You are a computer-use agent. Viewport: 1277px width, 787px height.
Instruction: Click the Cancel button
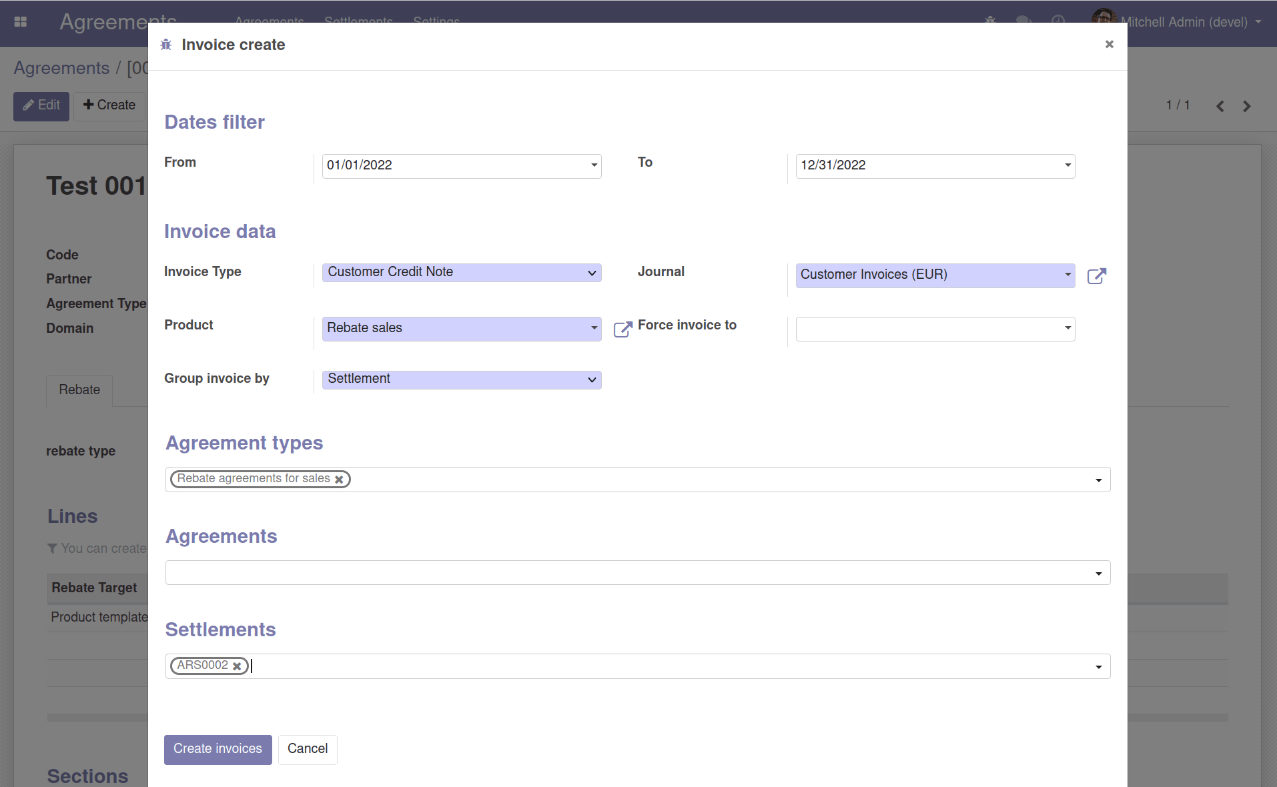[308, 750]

--

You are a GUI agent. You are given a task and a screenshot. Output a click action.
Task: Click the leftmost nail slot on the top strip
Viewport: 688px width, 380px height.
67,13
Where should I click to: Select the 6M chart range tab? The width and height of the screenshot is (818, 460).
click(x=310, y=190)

#### Exercise brief
Where the word "agent" appears in a line of the entries, copy that line.

#### Finished exercise
You are a computer-use agent. Viewport: 1277px width, 787px height.
You are a GUI agent. You are given a task and a screenshot. Output a click action.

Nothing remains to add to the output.